The Eugene Martin Christiansen Papers (MS-00561) contain research files, reports, and presentations about gambling written by social scientist and consultant Eugene Martin Christiansen and his colleagues from approximately 1976 to 2008. The collection includes reports about legal and illegal gaming, including subjects such as economic impacts of legalized gaming, popularity of off-track betting, horse and dog racing, table games, gambling addiction, gaming regulation, taxes, lotteries, Native American gaming, and internet gaming. The collection primarily focuses on the United States--and particularly on state-level and municipal-level regulation of gaming. The sheer scope and breadth of the Christiansen collection provide researchers with uncountable possibilities for research topics.

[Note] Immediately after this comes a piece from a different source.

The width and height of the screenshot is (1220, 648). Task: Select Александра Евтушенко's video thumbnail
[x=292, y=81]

For example, the collection showed me that computers, and eventually the internet, fundamentally affected gambling. Today, we’re familiar with online poker, online sportsbooks, e-sports, and even some online casinos, and some estimates say that the online gaming market exceeds $30 billion a year. But I found news clippings in Christiansen’s subject files that show how gaming companies were employing networked computers as early as 1979!
New York Daily News, May 10, 1979. From the Eugene Martin Christiansen Papers (MS-00561)

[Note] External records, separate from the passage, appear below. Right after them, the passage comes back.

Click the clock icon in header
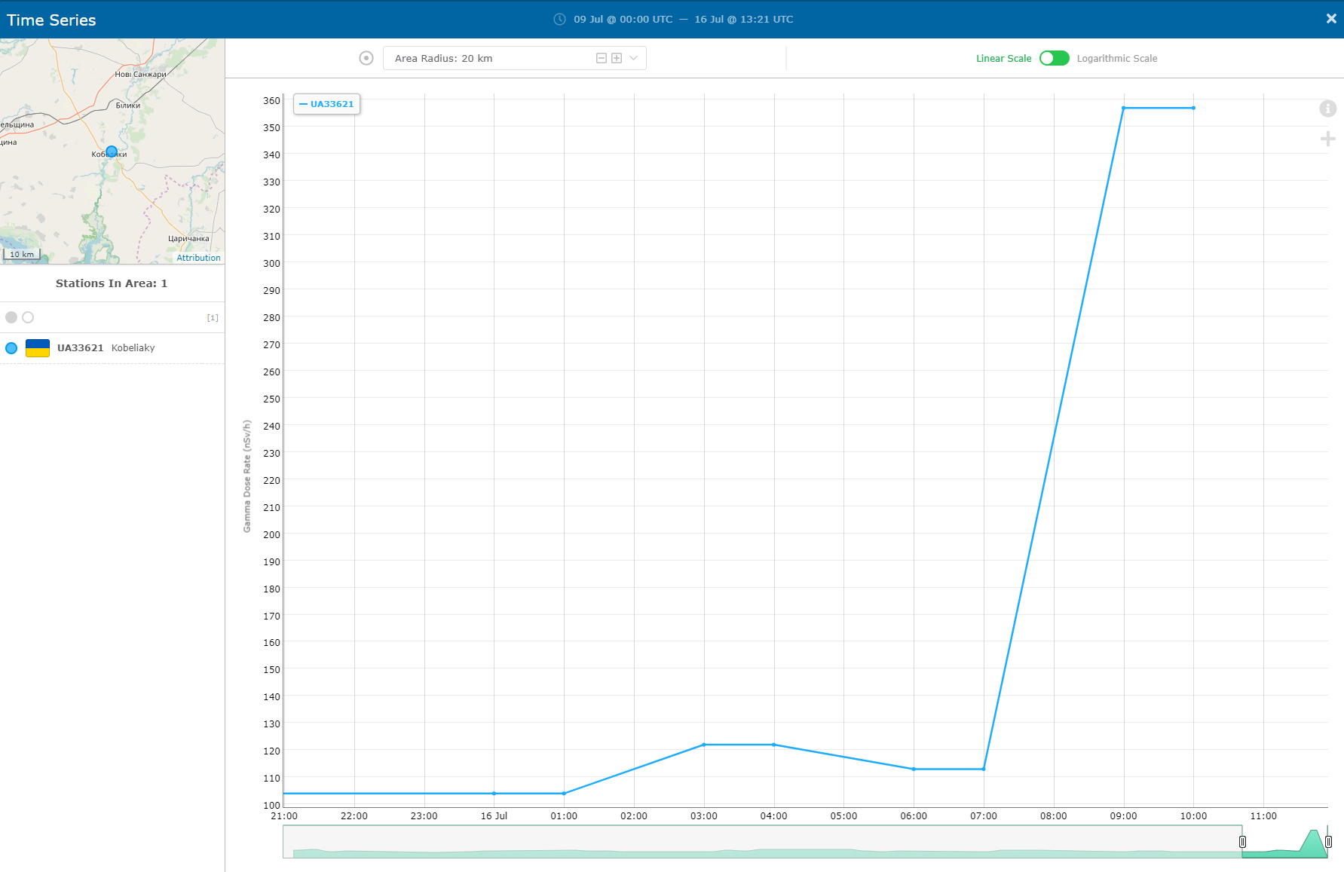 pos(559,20)
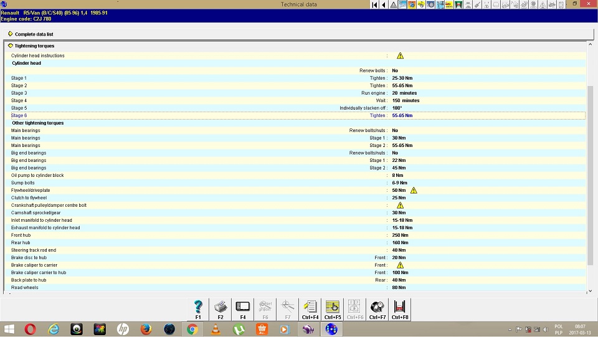
Task: Click the warning icon beside Flywheel/driveplate 50 Nm
Action: 414,191
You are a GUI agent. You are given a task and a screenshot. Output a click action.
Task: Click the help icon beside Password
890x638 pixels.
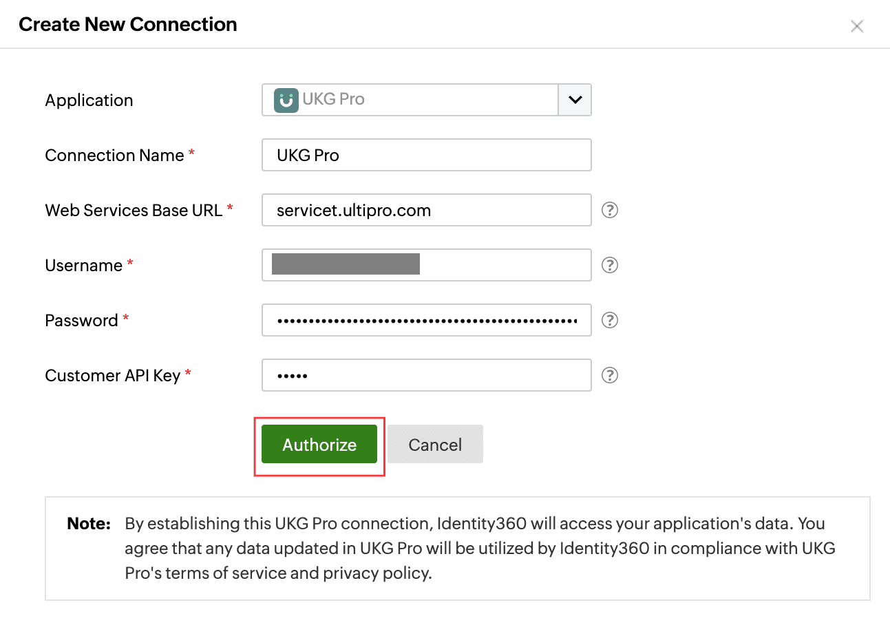[610, 320]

In Christiansen’s subject file on video lottery terminals--which are similar to slot machines--is a news report from the New York Daily News published May 10, 1979 titled “Computers Are in Starting Gate.” In the article, the New York Racing Association discussed the roll-out of several new betting machines that were connected by a network and allowed bettors to wager on the outcomes of horse races. One racing official was quoted as saying, “We have three computers, all talking back and forth with each other. As long as one is up, is working, we’re in business.”
The internet became a part of most Americans’ daily lives in the 1990s. Paired with the affordable personal computer as well as mass-marketed operating systems like Windows, the internet changed the ways people approached numerous aspects of their lives, including gambling. In another news report published by the Thoroughbred Times in May of 1994 and saved by Christiansen, the author details how horse-racing handicappers were using the internet to improve their strategies, swap information, and build large databases on horse races and tracks. At this point in time, the internet was so new that the author spent much of the article explaining how “the information superhighway” is a “massive collection of computer networks stretching throughout the world.” The handicappers used “electronic mail” to send each other tips and information. The author argues that this technological marvel was made possible by “user-friendly and less expensive” means of getting online.
Thoroughbred Times, May 2, 1994. From the Eugene Martin Christiansen Papers (MS-00561)
What this shows is that developments in gaming went hand-in-hand with developments in personal computers and the advent of the internet. In the same way that gambling accompanied the rapid growth and development of Las Vegas in the twentieth century, gambling also followed early tech adopters into the digital frontier. And similarly, as businesses converted their daily operations from paper to digital, gaming companies followed suit, using computer technology and the internet to grow their revenue streams.
You can find a myriad of resources in the Christiansen collection about gaming and the internet, ranging from state and federal laws regulating online gaming to marketing strategies employed by race tracks and casinos to attract online patrons. I discovered these news articles, and many others, while processing the Eugene Martin Christiansen Papers during a grant funded by the National Historical Publications and Records Commission. The grant-funded project has allowed UNLV Libraries Special Collections to process and organize the collection in order to preserve it, make it accessible to researchers, and increase the visibility of the historical materials.